SUPPLIED TEXT below:
One of the questions I’m often asked is how to protect and recover public-facing applications, that is, applications which are accessible through the Internet. These applications commonly include e-commerce sites, SaaS platforms, supplier or purchasing solutions, and more. Such systems are often major revenue drivers to the business. With increasing B2B and B2C demands, rising competition, and tightening budgets, it grows ever more critical to guarantee minimal data loss and rapid return to operations in the event of a disaster.
My experiences with an e-commerce startup in the not-too-distant past showed me first-hand the challenges internal stakeholders and IT teams face when dealing with major system outages. Frankly the internal pressures can pale in comparison to those put on us by public consumers or business partners banging down one’s door should an outage ever occur. Because of greater public visibility with many outages today, these are often referred to as “resume generating events”.
With planning, design, and continuous testing we can address these concerns leading to reduced revenue impact from an outage and a more rapid time to recovery.
Some of the risks facing these platforms include
- Multiple moving parts – databases, middleware, web servers, load balancers, firewalls, and DNS to name a few
- Data consistency demands – recovering the database from the early morning logs while the middleware is still churning can put orders out of sync, impact operations, and often requires a good deal of manual cleanup by the app and IT teams
- Application performance needs – this rules out most traditional backups and snapshot methods and even VSS-integrated storage replication as all of them can stun a database, drop users, drop sessions, and worse
- Public presence – customers know very quickly if these systems are down, impacting trust in the product and the company not to mention causing more calls to you, your sales team, and your customer/partner service team during outages
Before we look at one way to address these problems today, let’s define how we tackled these problems with legacy approaches:
The number of servers and systems involved meant a team of people monitoring for uptime 24/7 or a heavy reliance on complex monitoring systems. Rapid data growth meant constant challenges in adding and maintaining database features such as log shipping, mirroring, and clustering. These features often add to storage growth or sprawl, increased licensing costs, personnel skill requirements and even a need to add headcount. More recently, many organizations have tried to reduce risk through storage-based or in-guest replication technologies but both have their pros and cons, and worse still – both have completely failed to address the rise of virtualization, the growing complexity of recovery or the need to do more with less.
Today, public outcry over downtime events means management and even shareholder or board pressure across the IT organization. What is needed are data protection and recovery solutions that can protect the full application stack, provide for data integrity in replication and recovery, not impact the running application, and provide for rapid recovery to minimize user downtime. Coupling such a platform with managed pilot light service and DNS services we can finally mitigate or virtually eliminate all of our defined risk factors.
End of SUPPLIED TEXT.
AIM OF THE EXERCISE: Please answer from the text on protecting public-facing applications: because of their greater public visibility, what are many of today's outages often called? The records have no connection to the text above.
DATA below:
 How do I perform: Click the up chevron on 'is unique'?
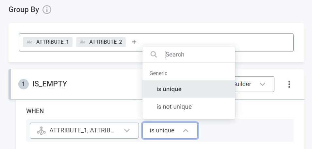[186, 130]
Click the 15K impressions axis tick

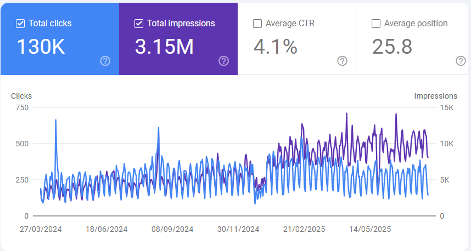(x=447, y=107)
End of DATA.
DATA below:
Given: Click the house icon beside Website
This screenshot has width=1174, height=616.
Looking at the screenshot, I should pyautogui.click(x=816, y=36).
End of DATA.
DATA below:
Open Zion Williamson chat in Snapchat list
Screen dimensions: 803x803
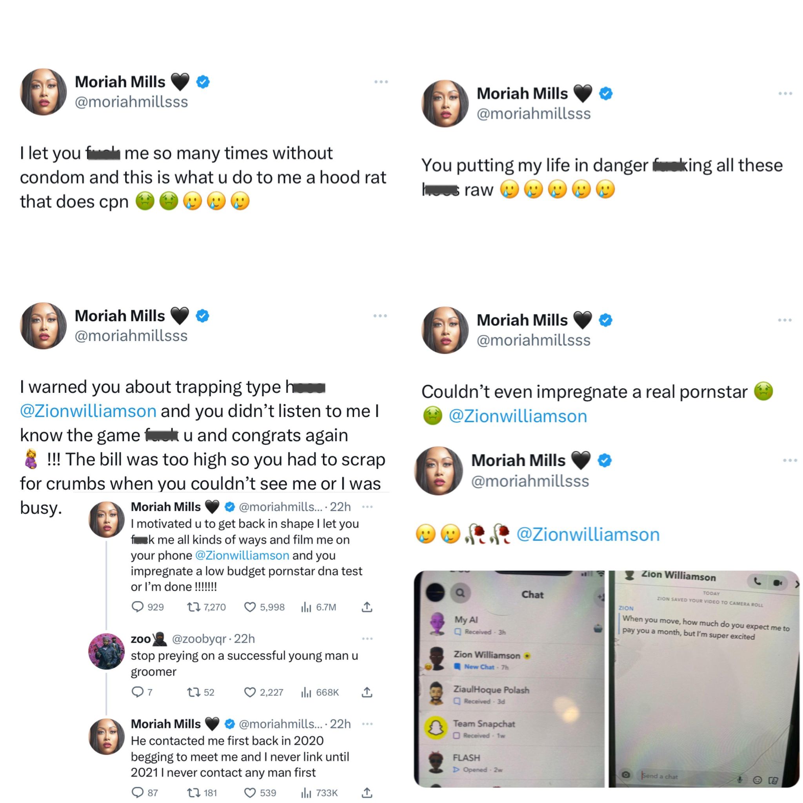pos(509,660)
End of DATA.
EXPECTED ANSWER: They are often called "resume generating events."